Take One Thing Home with You

And when Elijah heard it, he went out and stood at the entrance of the cave. And behold, there came a voice to him and said, “What are you doing here, Elijah?” (1 Kings 19:13) That is a good question. God had not misplaced Elijah and wondered about his geographical location. The question was why Elijah had chosen, why he made the decision to be where he was. The short answer was he was afraid and ran away. He was afraid of Jezebel, he was afraid of Ahab. He feared for his life so he ran away.

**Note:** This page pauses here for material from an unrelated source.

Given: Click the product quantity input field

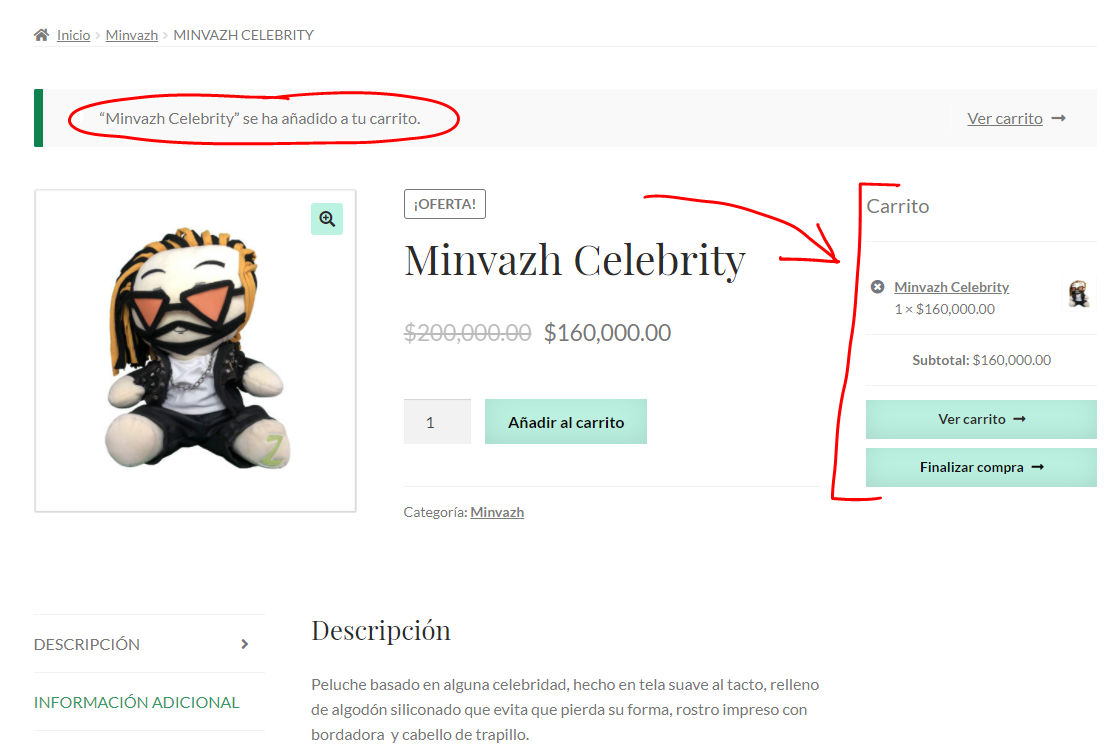Looking at the screenshot, I should 437,422.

At least he thought he was running away. In reality, he was getting renewed, getting restored, and getting revived. Elijah ran to the mountain of God, the Holy Place, and into a cave as a place of refuge. If you are going to run, run to our Lord, take refuge in Him. The Psalmist writes, “My refuge and my fortress, my God, in whom I trust.” (Psalm 91:2) When we run to Him, we can find hope, help, safety, security, and a renewed sense of purpose.

So ask yourself the question: what are you doing here?  When God asks this question, He always has a new mission in mind. If you read the end of this chapter, you discover that God was not through with Elijah because there was much for him to do.  One of those things was to make way for a new generation, become a mentor to Elisha so that Elisha would know how to serve God, and unite those followers into an army which would keep the faith with the Father.